PREVIEW: The Weirdest NFL Playoff Game Ever
A vibes preview of the Los Angeles Rams vs. Minnesota Vikings matchup
The Los Angeles Rams are champions of the NFC West. This means they get home field advantage when they meet the Minnesota Vikings on Monday, January 13, in the first round of the NFL playoffs—except it’s not being played in Los Angeles. It’s being played in Glendale, Arizona, over 350 miles from where the Rams normally play their home games. Glendale, Arizona is not to be confused with Los Angeles County’s Glendale, California, parts of which are/were in mandatory evacuation zones.
For non-Angelinos who do not follow the news, as of this writing there are somewhere between four and four billion wildfires in Los Angeles county. The flames stretch across around 37,000 of the county’s 3,040,640 acres. That’s 1.2% of the county. That doesn’t sound like a lot until you realize having one percent of your house on fire would be a big fucking problem.
The local television affiliates are machine gunning wildly sensationalized human interest stories that do little more than invoke sadness and despair and fear in order to keep you watching. They are providing little actionable information because there is little actionable information. My inclination is to chalk up this style to ratings-seeking, but the local channels here don't appear to be advertising so there is no financial incentive for them to behave like this. This is just how they are. This is just what journalism is now. Meanwhile, our local, state, and federal leaders are going on TV and repeatedly slipping on banana peels and falling face first into vats of lemon meringue pie.
For Angelinos who are just hearing about this, I’ll rephrase the last three paragraphs into three sentences. I’ll use simple language that I think everybody here can easily understand. “BIG FIRE NEAR. BIG FIRE BAD. STAY AWAY FROM BIG FIRE.”
The parts of Los Angeles County that are not on fire smell like a bar circa 1974—smokey, ashy, putrid. The air quality is very, very bad. Football is a sport that ought to be played come rain or shine. It can be played in a blizzard of snow, but probably not in a blizzard of ash.

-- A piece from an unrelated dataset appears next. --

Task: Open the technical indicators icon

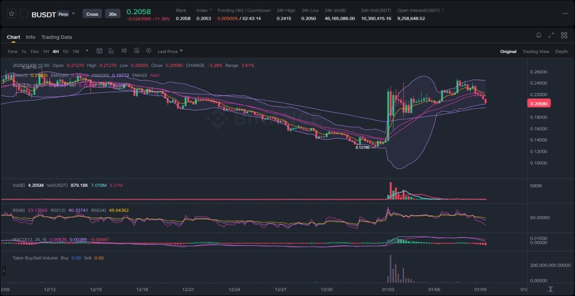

The NFL clearly agrees. The Rams football operations moved on January 10 following a regularly scheduled practice at their facilities in Woodland Hills, during which you could see plumes of wildfire smoke in the distance. They are now practicing and preparing in the facilities of the Arizona Cardinals.
This is the first NFL playoff game to ever be played on a neutral site, but the NFL is trying very hard to try and make this feel normal. On Sunday, the Rams flew out their groundkeepers and cheerleaders. The groundskeepers will reportedly repaint the Cardinals’ field so it’s decked out with the Rams logo.
But it will not feel normal. The NFL will insist on doing a moment of silence before our warmongering national anthem. The Rams players and sideline staff will reportedly wear Los Angeles Fire Department related paraphernalia during the game. Playoff broadcasts to date have pushed LA-related Red Cross donation campaigns very hard, with their producers taking great pains to find the sappiest, most cliche sad piano music in their libraries to play while announcers somberly read copy written by a white collar professional filling in a madlib.
The question is just how hard the broadcast will push it. It’s entirely possible that the Rams will make their playoff campaign completely about unfolding the tragedy. I can hear the speech in my head. “We’re here to represent LA! We’re here to make Angelinos proud!”
If they do this, then the funniest possible outcome is that the broadcast makes a big deal about how the Rams are putting the city on its back, and then the Vikings come out and utterly bodyslam the Rams. Picture it: Pass rushers Jonathand Greenard and Andrew Van Ginkel combining for 10 sacks of Matthew Stafford. Nose tackle Harrison Phillips stuffing Aaron Jones and Cam Akers into a trash can. Punter Ryan Wright sky kicking a decapitated Rams player’s head 50 yards down field. Fuck it, maybe in the fourth quarter the Vikings will trot out JJ McCarthy, a rookie quarterback whose right knee is currently held together by glue, duct tape, and the power of prayer, and have him throw for six touchdowns.
This is the most likely result when you look at this game through the Plagens Heuristic for Predicting Things in the 21st Century (“the funniest and/or most-ironic outcome possible is also the likeliest outcome possible”).
This newsletter is more interested in the emotional and narrative component of sportswriting than the analytical, let-me-help-you-gamble-slash-win-your-fantasy-league side, but just this once, I’ll make a score prediction:
VIKINGS: SCOREBOARD BROKEN, CANNOT COUNT THIS HIGH.